You've probably heard talk about commodities in the business media, and you might be able to think of some examples of commodities -- but how much do you actually know about them?
Commodities often describe the markets used to trade some of the world's most important goods. But there's much more to know about this market that's worth hundreds of trillions of dollars. In this look at the topic, we'll go over the definition of commodities, what you should understand about commodities, and why they matter to you as an investor and as a consumer.
What does "commodities" mean?
Commodities are undifferentiated products, distinct from branded goods like cars or smartphones that are identified by the company that makes them. They tend to be naturally occurring materials like oil and silver or crops like corn, soybeans, and cotton.
Like stocks, commodities trade on exchanges with prices determined by the open market. Prices can be affected by weather, war, politics, trade regulations, demand, the strength of the global economy, or disruptive events like the COVID-19 pandemic.
Why do commodities matter?
Whether you're an investor or a consumer, commodities have a direct impact on your pocketbook.
Even if you don't drive, the price of oil is absorbed into most goods you purchase because the trucks and freight liners that carry them run on diesel and other oil-based fuels. Commodities also play a major role at the supermarket. Almost every kind of food, whether corn, beef, dairy, or fruit, starts out as a commodity before being processed into a branded product for grocery store shelves.
The global rise in consumer prices that began in 2021 highlighted just how sensitive everyday costs are to commodity prices. Both food and energy rose sharply due to the war in Ukraine, the expansion of the global money supply during the pandemic, and a rebound in consumer demand as the pandemic receded.
How do commodities affect investors?
Commodities are distinct from stocks in one critical way: there is no competitive advantage a commodity can occupy, since they aren't products or businesses controlled by a single entity. Successful investing in commodities like crude oil comes down largely to market timing or forecasting price spikes driven by events like geopolitical crises or major weather disruptions.
If you invest in stocks, you may be better off favoring companies that avoid commoditization. Most successful branded businesses use marketing and product differentiation to convince consumers their products are unique, which protects their margins regardless of commodity price swings.
Coca-Cola (KO +0.90%) is a good example. It competes with many other beverages, but a large part of its success comes from distinguishing itself through brand, packaging, flavor, and a global distribution network. Apple faces competition in smartphones and laptops but generates strong profits by differentiating through its brand, operating system, chip design, and ecosystem. Neither company's fate is tied to the price of a raw material.
Commodity companies like oil producers, by contrast, don't control the prices they receive. That makes them subject to the uncertainties of the commodity market and recurring boom-and-bust cycles.

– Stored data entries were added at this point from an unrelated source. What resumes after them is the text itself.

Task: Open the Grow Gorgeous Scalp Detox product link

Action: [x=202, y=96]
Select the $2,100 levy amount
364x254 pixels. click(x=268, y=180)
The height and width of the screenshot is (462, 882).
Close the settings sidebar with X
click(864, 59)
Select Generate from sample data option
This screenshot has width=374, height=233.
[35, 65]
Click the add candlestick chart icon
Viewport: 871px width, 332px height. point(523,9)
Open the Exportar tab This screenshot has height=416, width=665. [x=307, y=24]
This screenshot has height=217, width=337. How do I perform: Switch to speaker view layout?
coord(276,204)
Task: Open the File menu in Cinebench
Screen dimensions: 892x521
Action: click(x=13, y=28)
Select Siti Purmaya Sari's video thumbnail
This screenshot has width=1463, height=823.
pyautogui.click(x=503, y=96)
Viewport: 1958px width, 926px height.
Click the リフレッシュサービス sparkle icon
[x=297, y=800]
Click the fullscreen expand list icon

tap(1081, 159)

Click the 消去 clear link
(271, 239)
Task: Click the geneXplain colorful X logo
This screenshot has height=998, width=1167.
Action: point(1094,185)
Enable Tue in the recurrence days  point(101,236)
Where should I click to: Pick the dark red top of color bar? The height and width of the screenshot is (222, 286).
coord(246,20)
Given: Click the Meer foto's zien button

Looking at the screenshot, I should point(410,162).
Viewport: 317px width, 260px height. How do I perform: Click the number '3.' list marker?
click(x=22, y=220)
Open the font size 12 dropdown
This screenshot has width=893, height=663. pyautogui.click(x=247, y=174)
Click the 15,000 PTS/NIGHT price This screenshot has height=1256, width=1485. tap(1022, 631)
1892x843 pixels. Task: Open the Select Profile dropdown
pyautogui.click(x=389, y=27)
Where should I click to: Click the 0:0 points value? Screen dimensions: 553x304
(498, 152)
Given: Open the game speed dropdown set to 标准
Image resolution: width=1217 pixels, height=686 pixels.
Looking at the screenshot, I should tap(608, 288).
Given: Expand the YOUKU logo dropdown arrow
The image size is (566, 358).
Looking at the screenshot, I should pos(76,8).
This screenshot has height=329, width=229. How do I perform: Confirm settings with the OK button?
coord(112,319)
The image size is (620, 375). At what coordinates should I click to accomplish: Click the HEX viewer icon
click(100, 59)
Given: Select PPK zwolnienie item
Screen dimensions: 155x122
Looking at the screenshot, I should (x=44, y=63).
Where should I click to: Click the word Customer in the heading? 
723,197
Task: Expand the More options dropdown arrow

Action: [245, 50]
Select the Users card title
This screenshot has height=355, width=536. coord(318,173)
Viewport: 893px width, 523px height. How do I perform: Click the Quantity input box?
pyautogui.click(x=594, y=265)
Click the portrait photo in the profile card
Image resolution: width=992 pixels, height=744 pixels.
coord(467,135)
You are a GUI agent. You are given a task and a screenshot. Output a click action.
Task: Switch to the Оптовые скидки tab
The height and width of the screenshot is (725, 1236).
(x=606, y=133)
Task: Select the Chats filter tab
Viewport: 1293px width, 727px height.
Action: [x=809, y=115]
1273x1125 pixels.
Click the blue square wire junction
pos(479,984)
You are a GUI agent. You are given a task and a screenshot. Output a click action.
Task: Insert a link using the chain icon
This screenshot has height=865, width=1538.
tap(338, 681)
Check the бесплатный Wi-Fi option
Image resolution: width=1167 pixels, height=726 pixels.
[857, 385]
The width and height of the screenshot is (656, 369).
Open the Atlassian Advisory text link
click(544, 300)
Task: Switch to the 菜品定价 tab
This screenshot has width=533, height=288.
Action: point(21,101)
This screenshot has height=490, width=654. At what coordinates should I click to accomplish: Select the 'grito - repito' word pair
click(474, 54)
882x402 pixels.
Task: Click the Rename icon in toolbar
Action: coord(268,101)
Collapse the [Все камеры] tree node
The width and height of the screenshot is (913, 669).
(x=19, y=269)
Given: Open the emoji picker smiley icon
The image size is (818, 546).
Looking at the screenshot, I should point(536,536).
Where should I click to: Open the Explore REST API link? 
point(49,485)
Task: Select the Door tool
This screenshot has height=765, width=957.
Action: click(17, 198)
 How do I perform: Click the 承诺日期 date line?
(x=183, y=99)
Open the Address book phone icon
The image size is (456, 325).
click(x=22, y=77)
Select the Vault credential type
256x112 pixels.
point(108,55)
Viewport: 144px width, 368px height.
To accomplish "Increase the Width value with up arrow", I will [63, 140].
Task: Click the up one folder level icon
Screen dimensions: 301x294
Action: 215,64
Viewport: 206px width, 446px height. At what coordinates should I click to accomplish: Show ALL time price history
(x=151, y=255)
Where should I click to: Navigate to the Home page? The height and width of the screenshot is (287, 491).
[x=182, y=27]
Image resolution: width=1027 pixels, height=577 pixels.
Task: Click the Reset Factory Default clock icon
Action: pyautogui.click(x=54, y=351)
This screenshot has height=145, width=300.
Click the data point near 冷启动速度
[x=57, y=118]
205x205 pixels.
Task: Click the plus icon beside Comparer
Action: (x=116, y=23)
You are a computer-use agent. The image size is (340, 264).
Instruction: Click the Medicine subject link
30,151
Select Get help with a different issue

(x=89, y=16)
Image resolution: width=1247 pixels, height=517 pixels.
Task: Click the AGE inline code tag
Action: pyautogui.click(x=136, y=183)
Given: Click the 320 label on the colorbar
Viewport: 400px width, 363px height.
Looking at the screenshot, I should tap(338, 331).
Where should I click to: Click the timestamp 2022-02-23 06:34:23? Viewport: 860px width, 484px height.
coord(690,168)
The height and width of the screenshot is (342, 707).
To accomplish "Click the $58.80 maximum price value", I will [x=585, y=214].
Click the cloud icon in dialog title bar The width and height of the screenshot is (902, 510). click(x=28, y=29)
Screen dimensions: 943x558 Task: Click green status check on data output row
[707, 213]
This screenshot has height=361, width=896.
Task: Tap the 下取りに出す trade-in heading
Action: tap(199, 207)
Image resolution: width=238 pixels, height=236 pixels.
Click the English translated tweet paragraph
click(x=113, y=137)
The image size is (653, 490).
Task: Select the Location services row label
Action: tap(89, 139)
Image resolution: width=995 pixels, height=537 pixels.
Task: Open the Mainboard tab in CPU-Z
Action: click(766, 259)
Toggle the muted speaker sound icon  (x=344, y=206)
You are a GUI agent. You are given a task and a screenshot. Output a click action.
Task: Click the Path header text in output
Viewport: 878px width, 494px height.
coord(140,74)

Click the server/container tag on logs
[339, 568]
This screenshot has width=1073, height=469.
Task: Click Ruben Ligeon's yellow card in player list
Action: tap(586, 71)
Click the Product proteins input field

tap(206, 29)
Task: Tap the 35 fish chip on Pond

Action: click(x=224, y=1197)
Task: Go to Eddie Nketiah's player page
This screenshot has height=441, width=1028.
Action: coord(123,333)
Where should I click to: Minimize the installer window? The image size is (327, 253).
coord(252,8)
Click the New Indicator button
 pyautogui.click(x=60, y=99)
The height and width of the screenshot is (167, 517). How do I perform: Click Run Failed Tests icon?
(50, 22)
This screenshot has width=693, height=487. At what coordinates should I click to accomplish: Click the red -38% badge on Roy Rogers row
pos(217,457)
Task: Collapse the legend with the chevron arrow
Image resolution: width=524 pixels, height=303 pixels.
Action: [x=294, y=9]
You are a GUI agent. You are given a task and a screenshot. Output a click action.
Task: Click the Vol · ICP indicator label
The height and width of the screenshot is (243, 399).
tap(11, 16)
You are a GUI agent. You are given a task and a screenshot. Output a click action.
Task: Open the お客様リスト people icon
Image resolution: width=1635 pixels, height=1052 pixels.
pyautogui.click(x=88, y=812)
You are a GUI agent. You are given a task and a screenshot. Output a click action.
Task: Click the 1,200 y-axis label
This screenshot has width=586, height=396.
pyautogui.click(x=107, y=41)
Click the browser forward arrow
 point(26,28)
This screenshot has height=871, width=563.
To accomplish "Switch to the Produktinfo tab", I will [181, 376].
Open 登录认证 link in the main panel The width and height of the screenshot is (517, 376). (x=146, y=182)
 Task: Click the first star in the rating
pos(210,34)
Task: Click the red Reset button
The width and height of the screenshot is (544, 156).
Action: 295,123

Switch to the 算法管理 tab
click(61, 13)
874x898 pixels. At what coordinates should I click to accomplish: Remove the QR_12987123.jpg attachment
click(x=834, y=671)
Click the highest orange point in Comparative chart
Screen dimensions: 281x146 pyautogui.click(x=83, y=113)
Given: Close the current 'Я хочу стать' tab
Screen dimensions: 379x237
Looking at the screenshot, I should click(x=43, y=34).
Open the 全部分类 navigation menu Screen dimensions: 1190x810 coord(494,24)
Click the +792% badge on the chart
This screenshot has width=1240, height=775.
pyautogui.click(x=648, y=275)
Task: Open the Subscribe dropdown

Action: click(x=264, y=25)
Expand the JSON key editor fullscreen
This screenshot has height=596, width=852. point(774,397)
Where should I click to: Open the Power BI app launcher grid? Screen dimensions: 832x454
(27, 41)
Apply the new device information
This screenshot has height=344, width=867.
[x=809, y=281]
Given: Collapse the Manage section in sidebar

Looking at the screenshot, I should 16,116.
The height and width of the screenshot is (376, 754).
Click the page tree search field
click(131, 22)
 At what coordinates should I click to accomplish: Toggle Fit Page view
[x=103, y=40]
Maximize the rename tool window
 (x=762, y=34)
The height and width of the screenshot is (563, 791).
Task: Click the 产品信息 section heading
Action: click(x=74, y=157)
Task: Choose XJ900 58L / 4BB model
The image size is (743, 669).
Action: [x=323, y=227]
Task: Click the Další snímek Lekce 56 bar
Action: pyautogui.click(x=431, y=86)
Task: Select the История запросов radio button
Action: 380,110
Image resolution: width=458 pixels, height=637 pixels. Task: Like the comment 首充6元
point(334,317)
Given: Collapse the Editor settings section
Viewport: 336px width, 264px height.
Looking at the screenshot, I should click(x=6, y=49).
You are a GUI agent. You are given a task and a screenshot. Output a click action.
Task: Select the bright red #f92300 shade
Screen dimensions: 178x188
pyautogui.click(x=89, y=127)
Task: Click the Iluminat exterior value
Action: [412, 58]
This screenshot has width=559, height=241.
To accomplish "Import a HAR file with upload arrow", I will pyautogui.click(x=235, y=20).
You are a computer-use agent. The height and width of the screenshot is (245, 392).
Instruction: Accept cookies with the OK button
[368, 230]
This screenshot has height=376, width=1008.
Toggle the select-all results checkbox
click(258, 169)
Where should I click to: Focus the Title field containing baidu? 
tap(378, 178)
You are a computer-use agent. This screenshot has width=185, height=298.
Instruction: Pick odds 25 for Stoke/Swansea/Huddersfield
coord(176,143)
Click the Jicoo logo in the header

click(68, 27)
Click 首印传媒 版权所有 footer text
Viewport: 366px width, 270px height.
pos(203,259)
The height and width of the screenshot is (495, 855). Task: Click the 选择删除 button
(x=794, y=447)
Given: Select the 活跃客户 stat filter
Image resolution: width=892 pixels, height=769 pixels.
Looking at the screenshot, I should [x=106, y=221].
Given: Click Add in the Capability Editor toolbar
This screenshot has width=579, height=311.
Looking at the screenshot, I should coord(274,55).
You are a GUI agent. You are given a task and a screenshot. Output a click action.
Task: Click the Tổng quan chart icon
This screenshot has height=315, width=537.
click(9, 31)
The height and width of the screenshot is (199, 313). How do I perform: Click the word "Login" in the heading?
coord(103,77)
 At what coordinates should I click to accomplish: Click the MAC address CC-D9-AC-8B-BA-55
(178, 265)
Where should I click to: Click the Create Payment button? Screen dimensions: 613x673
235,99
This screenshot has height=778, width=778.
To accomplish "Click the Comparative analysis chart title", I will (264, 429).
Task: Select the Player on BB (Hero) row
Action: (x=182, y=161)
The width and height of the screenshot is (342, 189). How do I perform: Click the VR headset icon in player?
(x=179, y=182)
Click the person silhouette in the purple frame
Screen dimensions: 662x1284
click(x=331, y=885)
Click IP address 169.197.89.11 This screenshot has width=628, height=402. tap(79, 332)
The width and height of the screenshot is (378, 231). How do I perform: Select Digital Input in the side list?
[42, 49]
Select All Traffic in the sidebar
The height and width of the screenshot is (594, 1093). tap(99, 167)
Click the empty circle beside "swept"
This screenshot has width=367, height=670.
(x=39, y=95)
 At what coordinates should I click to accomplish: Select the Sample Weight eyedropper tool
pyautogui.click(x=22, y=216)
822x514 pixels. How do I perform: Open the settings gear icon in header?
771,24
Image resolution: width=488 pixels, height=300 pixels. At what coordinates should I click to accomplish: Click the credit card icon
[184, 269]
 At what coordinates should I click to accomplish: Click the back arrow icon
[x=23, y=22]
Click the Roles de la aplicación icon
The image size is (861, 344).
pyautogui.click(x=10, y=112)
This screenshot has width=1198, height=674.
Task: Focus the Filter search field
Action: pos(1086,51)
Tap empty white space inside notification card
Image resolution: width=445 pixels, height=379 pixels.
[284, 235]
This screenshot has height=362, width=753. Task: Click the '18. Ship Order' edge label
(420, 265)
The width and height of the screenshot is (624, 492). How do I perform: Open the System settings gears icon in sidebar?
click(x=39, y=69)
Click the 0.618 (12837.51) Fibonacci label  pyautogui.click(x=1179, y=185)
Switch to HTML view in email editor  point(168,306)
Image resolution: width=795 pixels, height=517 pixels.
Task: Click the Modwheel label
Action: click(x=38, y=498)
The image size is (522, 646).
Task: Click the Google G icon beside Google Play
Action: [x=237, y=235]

What's a good example of a commodity?
The banana is a useful illustration of how hard it is to brand a commodity. The industry is dominated by a handful of companies including Chiquita, Dole, and Del Monte, all of which put branded stickers on their fruit. But consumers largely ignore the branding and treat the banana as interchangeable regardless of who grew it.
Commodity prices tend to rise in bull markets and fall in bear markets, since many are sensitive to the overall economy. If you're interested in investing in commodities, keep an eye on the global economy and factors like geopolitics that can affect supply and demand.